Le problème, bien souvent, c’est que pour bon nombre d’automobilistes, les rues locales représentent en réalité des voies de transit. Ils n’habitent pas le quartier, mais ils les empruntent simplement pour contourner une artère collectrice qu’ils savent congestionnée à l’heure de pointe par exemple. À ce chapitre, Christian Savard applaudit l’initiative de l’arrondissement Rosemont–La Petite-Patrie qui a divisé son territoire en neuf super-îlots pour éliminer la circulation de transit dans les rues locales.
« L’élimination de la circulation de transit est un excellent moyen d’apaiser les rues locales. Cette mesure a d’ailleurs soulevé peu de polémique. En fait, l’adhésion est plus forte dans ce cas, parce que les gens qui habitent sur la rue profitent d’une amélioration nette de leur qualité de vie. Avec une rue apaisée devant chez eux, c’est comme si leur espace de vie s’agrandissait. Alors que dans le cas des artères c’est plus problématique, car elles sont largement utilisées par des gens qui n’y habitent pas. Donc, à la moindre mesure d’apaisement, on peut s’attendre à une levée de boucliers. »
La post-pandémie
En raison du confinement et des consignes de distanciation physique, de nombreuses mesures d’aménagement temporaires ou transitoires ont ainsi vu le jour un peu partout au Québec. Certaines ont connu du succès alors que d’autres n’auront été qu’un coup d’épée dans l’eau. Et c’est normal. L’urbanisme tactique consiste justement à créer des aménagements temporaires qui, par essais et erreurs, évoluent pour, le cas échéant, devenir permanents.
Et ce nouveau guide de Vivre en Ville offre justement aux municipalités tous les outils nécessaires pour rendre permanentes les meilleures mesures d’apaisement mises en place durant le confinement ou même en créer d’autres. Il propose d’ailleurs un large éventail d’interventions physiques qui correspondent aux différentes typologies de rues. Certaines interventions peuvent se faire rapidement, alors que d’autres doivent se projeter à plus long terme. Dans tous les cas de figure, il faut simplement une volonté ferme de maintenir le cap.
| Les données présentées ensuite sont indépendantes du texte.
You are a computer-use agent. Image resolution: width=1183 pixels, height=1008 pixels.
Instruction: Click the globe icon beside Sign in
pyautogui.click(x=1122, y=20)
Or, on dit souvent : chassez le naturel et il revient au galop. Une fois la crise sanitaire apaisée, ne risque-t-on pas de retrouver avec des rues locales où les enfants ne peuvent plus jouer ? Christian Savard souhaite, pour sa part, demeurer optimiste. « Il y a 15 ans, explique-t-il, faire une rue à 30 km/h, c’était une mini-révolution. Aujourd’hui, c’est la norme. La prochaine étape, c’est de créer de véritables rues apaisées. Ce qui va demander, oui, des changements d’aménagement autant que de mentalité. Mais nous sommes rendus là. Les rues locales ne doivent plus être des voies de transit, mais devenir un espace social, un espace de vie, où accessoirement passent parfois des voitures. »
Alors, suivez le Guide…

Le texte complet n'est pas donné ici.